The remarkable practical success of deep learning has revealed some major surprises from a theoretical perspective. In particular, simple gradient methods easily find near-optimal solutions to non-convex optimization problems, and despite giving a near-perfect fit to training data without any explicit effort to control model complexity, these methods exhibit excellent predictive accuracy. We conjecture that specific principles underlie these phenomena: that overparametrization allows gradient methods to find interpolating solutions, that these methods implicitly impose regularization, and that overparametrization leads to benign overfitting. We survey recent theoretical progress that provides examples illustrating these principles in simpler settings. We first review classical uniform convergence results and why they fall short of explaining aspects of the behavior of deep learning methods. We give examples of implicit regularization in simple settings, where gradient methods lead to minimal norm functions that perfectly fit the training data.
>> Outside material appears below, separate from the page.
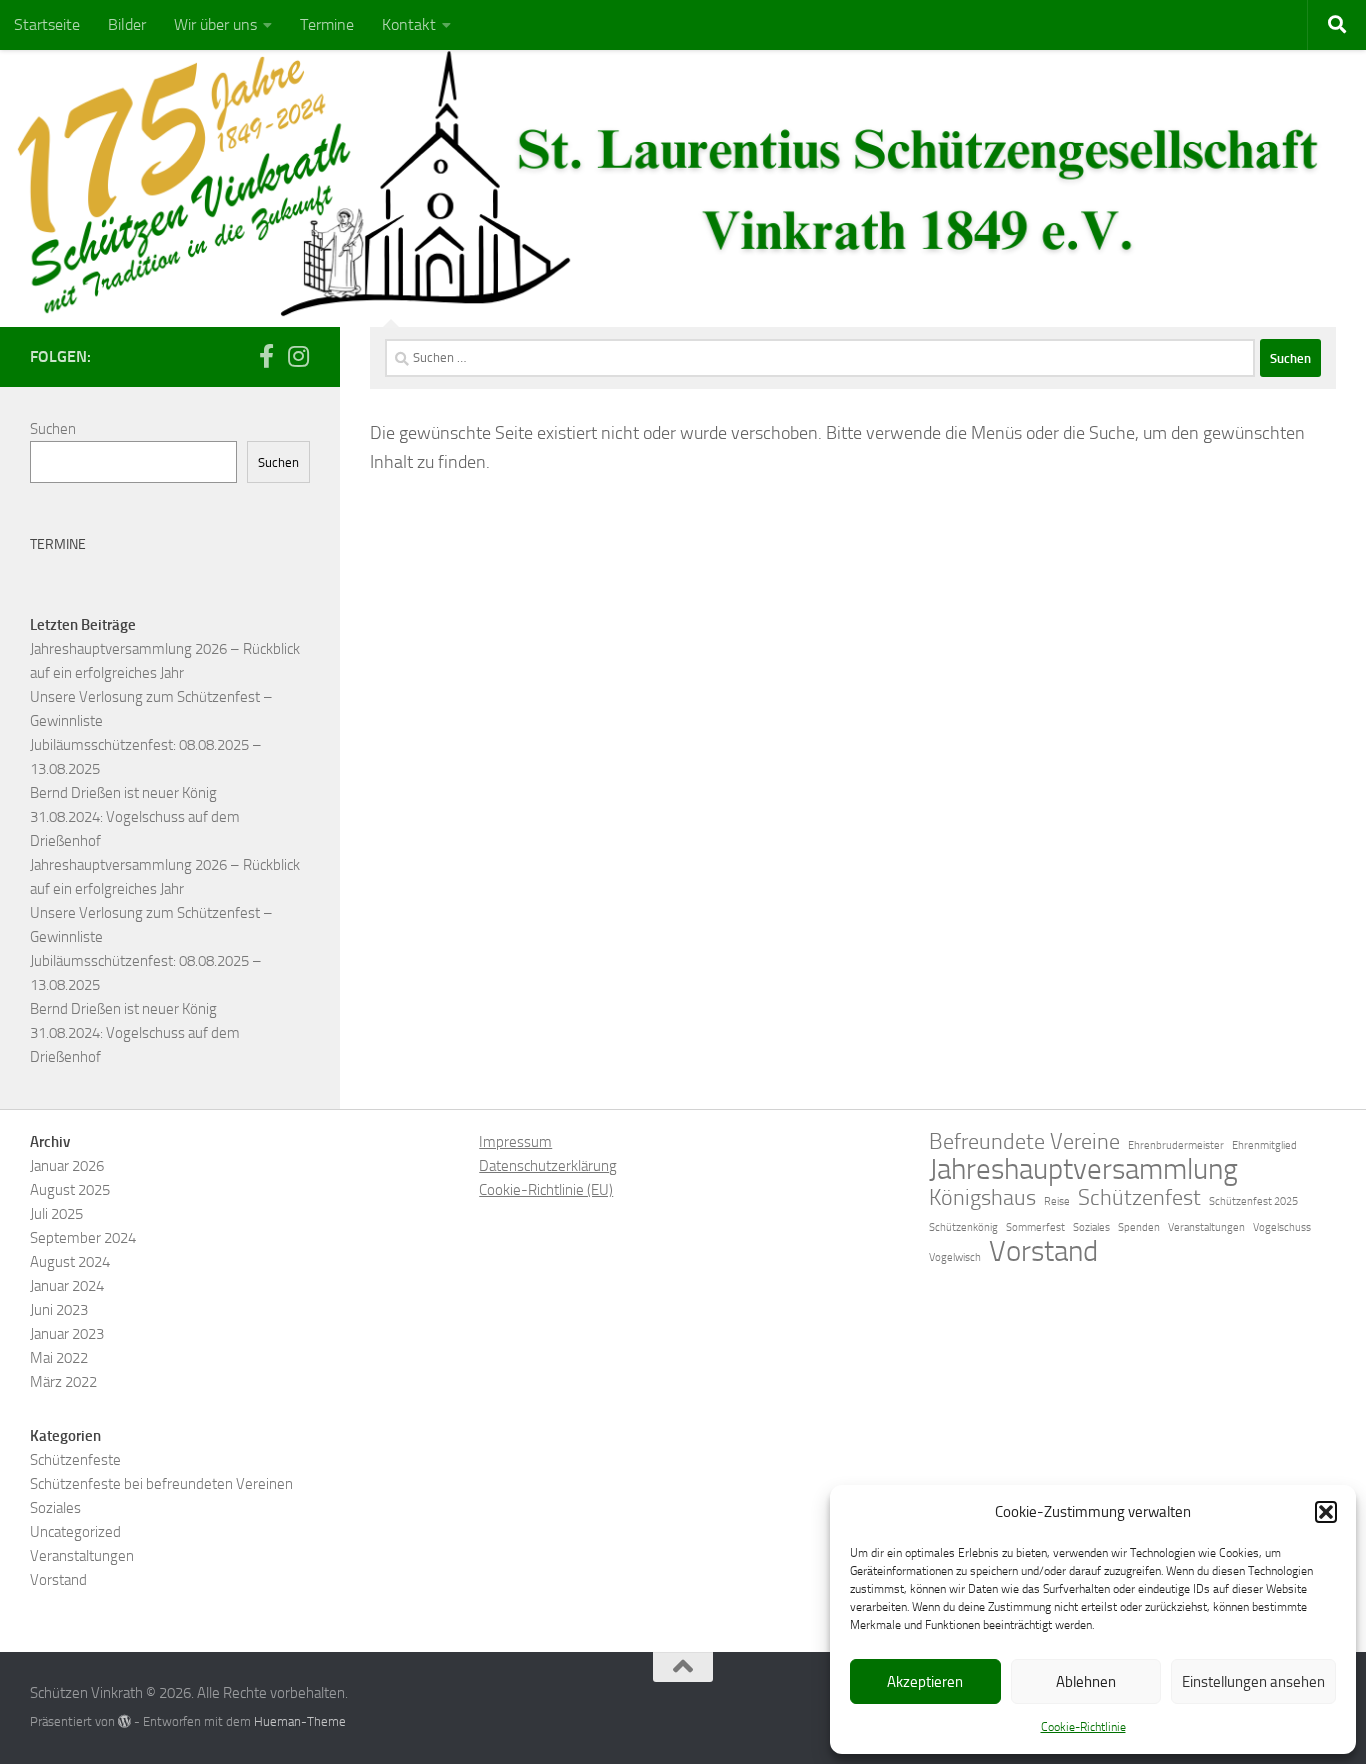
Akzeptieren (925, 1682)
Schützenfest (1139, 1198)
Then we review prediction methods that exhibit benign overfitting, focusing on regression problems with quadratic loss. For these methods, we can decompose the prediction rule into a simple component that is useful for prediction and a spiky component that is useful for overfitting but, in a favorable setting, does not harm prediction accuracy. We focus specifically on the linear regime for neural networks, where the network can be approximated by a linear model. In this regime, we demonstrate the success of gradient flow, and we consider benign overfitting with two-layer networks, giving an exact asymptotic analysis that precisely demonstrates the impact of overparametrization. We conclude by highlighting the key challenges that arise in extending these insights to realistic deep learning settings.